Embora o Bitcoin está longe de ser um desastre ambiental total, a Terra certamente seria um lugar mais verde se a rede Bitcoin não consumisse tantos recursos como consome hoje. Assim, algumas pessoas já elencam três jeitos pelos quais a operação das moedas virtuais poderia se tornar mais verde.
Jeito 1
Como já falado acima: Preço do Bitcoin despenca. Bem improvável de acontecer neste momento.
Jeito 2
Diminuir a recompensa de 12,5 bitcoins por bloco antes de 2020 como programado. Mas sabemos que, nesse caso, o discurso é mais fácil do que a prática. As empresas de mineração de Bitcoin não irão se dispor a isso voluntariamente, além do que aqueles que estão no Bitcoin desde o início também não vão aceitar as mudanças nas regras depois que o jogo começou.

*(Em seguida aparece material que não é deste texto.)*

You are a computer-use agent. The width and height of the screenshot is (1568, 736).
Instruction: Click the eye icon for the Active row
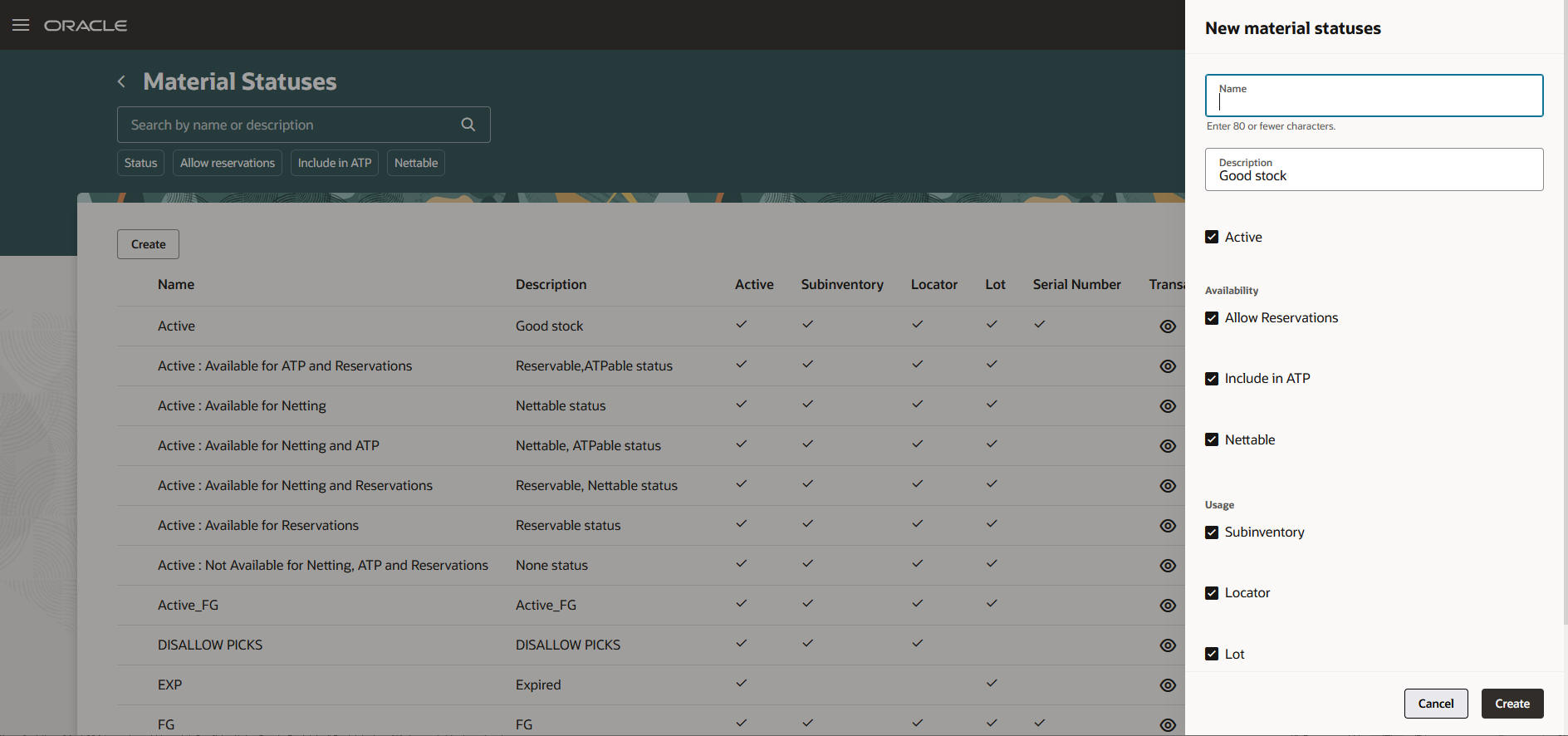coord(1168,326)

E se você aposta que algum governo vá, talvez, entrar em ação e dar um jeito de baixar essa recompensa para impactar o consumo energético, creio que isso não seja possível. Para chegar a essa conclusão é só analisar um fato que já acontece há muito tempo na economia global: Se algum país tenta forçar uma mudança prejudicial às grandes corporações, as operações migram sem pensar 2 vezes para algum outro lugar que as convém.
Aconteceria isso com as mineradoras assim como aconteceu com grandes indústrias (fumageiras e confecções, por exemplo) ao saírem de países que, recentemente, impuseram maiores impostos indo estabelecer-se em outros locais.
Portanto, alterar o Bitcoin como um tudo iria precisar de um esforço regulatório global, o que não parece ser provável que aconteça tão cedo.
P.S. Lembrando que vivemos em um 2017 distópico onde o mundo convive e aceita que ainda possam existir países onde acontece a venda legalizada de escravos. Se a comunidade internacional não acaba nem com a escravidão institucionalizada, vai acabar com uma moeda virtual?
Jeito 3
Uma última opção seria reestruturar totalmente o processo de mineração Bitcoin, desde suas bases.
O algoritmo de mineração atual da Bitcoin é baseado na computação de um número impensável de funções de hash criptográficas e isso justifica o consumo de recursos da máquina e, consequentemente, da conta de luz.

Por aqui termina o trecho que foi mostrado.